Data under study:
___
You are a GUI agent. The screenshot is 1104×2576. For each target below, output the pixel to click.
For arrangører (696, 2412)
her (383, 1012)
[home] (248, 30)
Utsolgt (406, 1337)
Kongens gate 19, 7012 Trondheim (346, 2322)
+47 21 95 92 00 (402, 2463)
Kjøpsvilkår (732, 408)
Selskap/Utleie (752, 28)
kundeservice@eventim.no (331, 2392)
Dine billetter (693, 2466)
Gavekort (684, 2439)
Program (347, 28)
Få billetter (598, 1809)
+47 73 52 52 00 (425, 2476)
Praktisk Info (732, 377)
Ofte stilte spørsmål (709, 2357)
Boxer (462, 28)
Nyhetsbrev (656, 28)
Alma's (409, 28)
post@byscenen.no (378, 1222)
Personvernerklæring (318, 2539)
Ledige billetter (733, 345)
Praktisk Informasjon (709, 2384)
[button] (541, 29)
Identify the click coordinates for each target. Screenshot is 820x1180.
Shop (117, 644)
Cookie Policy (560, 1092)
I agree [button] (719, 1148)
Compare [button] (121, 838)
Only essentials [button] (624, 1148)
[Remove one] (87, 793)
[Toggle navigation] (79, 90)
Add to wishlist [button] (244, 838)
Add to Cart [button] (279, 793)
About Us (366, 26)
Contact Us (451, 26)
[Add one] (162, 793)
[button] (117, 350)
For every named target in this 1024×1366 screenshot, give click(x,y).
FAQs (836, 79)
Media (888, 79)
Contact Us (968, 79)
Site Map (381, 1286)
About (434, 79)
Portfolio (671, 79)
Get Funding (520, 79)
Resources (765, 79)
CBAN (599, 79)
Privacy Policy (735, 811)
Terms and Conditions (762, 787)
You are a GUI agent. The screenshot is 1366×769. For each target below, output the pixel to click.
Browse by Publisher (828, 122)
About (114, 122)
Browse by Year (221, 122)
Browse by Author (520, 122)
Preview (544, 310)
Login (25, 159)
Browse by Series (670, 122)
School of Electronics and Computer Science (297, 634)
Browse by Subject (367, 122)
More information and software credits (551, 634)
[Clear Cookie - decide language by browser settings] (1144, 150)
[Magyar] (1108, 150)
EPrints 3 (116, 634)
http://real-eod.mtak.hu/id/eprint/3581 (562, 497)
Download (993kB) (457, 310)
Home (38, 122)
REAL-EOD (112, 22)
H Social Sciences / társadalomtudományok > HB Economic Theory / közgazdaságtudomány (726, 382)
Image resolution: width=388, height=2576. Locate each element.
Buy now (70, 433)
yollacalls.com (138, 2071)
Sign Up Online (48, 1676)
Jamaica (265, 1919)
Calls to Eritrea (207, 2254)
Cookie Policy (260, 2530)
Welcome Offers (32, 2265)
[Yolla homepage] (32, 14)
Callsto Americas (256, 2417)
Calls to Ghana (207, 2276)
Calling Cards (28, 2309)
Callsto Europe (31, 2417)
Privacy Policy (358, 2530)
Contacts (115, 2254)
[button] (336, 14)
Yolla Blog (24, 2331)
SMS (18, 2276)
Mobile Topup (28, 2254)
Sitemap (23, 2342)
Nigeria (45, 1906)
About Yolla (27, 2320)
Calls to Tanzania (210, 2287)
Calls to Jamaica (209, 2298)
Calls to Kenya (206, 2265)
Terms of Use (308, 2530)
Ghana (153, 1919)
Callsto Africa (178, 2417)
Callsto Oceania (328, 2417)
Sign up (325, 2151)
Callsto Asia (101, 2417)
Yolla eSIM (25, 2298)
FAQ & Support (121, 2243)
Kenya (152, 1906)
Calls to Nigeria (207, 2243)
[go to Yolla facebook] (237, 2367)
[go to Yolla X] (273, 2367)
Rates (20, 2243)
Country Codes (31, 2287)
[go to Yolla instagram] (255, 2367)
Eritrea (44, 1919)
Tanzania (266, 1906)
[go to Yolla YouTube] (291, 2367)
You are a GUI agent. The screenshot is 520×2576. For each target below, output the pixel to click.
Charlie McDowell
___
Transcribe the data above in its entirety, exactly.

Worked solution:
You are a GUI agent. The screenshot is 1104×2576. For each target below, output the pixel to click.
For arrangører (696, 2412)
her (383, 1012)
[home] (248, 30)
Utsolgt (406, 1337)
Kongens gate 19, 7012 Trondheim (346, 2322)
+47 21 95 92 00 (402, 2463)
Kjøpsvilkår (732, 408)
Selskap/Utleie (752, 28)
kundeservice@eventim.no (331, 2392)
Dine billetter (693, 2466)
Gavekort (684, 2439)
Program (347, 28)
Få billetter (598, 1809)
+47 73 52 52 00 (425, 2476)
Praktisk Info (732, 377)
Ofte stilte spørsmål (709, 2357)
Boxer (462, 28)
Nyhetsbrev (656, 28)
Alma's (409, 28)
post@byscenen.no (378, 1222)
Personvernerklæring (318, 2539)
Ledige billetter (733, 345)
Praktisk Informasjon (709, 2384)
[button] (541, 29)
Identify the click coordinates for each target. Screenshot is 820x1180.
Shop (117, 644)
Cookie Policy (560, 1092)
I agree [button] (719, 1148)
Compare [button] (121, 838)
Only essentials [button] (624, 1148)
[Remove one] (87, 793)
[Toggle navigation] (79, 90)
Add to wishlist [button] (244, 838)
Add to Cart [button] (279, 793)
About Us (366, 26)
Contact Us (451, 26)
[Add one] (162, 793)
[button] (117, 350)
For every named target in this 1024×1366 screenshot, give click(x,y).
FAQs (836, 79)
Media (888, 79)
Contact Us (968, 79)
Site Map (381, 1286)
About (434, 79)
Portfolio (671, 79)
Get Funding (520, 79)
Resources (765, 79)
CBAN (599, 79)
Privacy Policy (735, 811)
Terms and Conditions (762, 787)
You are a GUI agent. The screenshot is 1366×769. For each target below, output the pixel to click.
Browse by Publisher (828, 122)
About (114, 122)
Browse by Year (221, 122)
Browse by Author (520, 122)
Preview (544, 310)
Login (25, 159)
Browse by Series (670, 122)
School of Electronics and Computer Science (297, 634)
Browse by Subject (367, 122)
More information and software credits (551, 634)
[Clear Cookie - decide language by browser settings] (1144, 150)
[Magyar] (1108, 150)
EPrints 3 (116, 634)
http://real-eod.mtak.hu/id/eprint/3581 (562, 497)
Download (993kB) (457, 310)
Home (38, 122)
REAL-EOD (112, 22)
H Social Sciences / társadalomtudományok > HB Economic Theory / közgazdaságtudomány (726, 382)
Image resolution: width=388, height=2576. Locate each element.
Buy now (70, 433)
yollacalls.com (138, 2071)
Sign Up Online (48, 1676)
Jamaica (265, 1919)
Calls to Eritrea (207, 2254)
Cookie Policy (260, 2530)
Welcome Offers (32, 2265)
[Yolla homepage] (32, 14)
Callsto Americas (256, 2417)
Calls to Ghana (207, 2276)
Calling Cards (28, 2309)
Callsto Europe (31, 2417)
Privacy Policy (358, 2530)
Contacts (115, 2254)
[button] (336, 14)
Yolla Blog (24, 2331)
SMS (18, 2276)
Mobile Topup (28, 2254)
Sitemap (23, 2342)
Nigeria (45, 1906)
About Yolla (27, 2320)
Calls to Tanzania (210, 2287)
Calls to Jamaica (209, 2298)
Calls to Kenya (206, 2265)
Terms of Use (308, 2530)
Ghana (153, 1919)
Callsto Africa (178, 2417)
Callsto Oceania (328, 2417)
Sign up (325, 2151)
Callsto Asia (101, 2417)
Yolla eSIM (25, 2298)
FAQ & Support (121, 2243)
Kenya (152, 1906)
Calls to Nigeria (207, 2243)
[go to Yolla facebook] (237, 2367)
[go to Yolla X] (273, 2367)
Rates (20, 2243)
Country Codes (31, 2287)
[go to Yolla instagram] (255, 2367)
Eritrea (44, 1919)
Tanzania (266, 1906)
[go to Yolla YouTube] (291, 2367)
You are a GUI agent. The screenshot is 520×2576. For each target below, output the pixel to click.
Charlie McDowell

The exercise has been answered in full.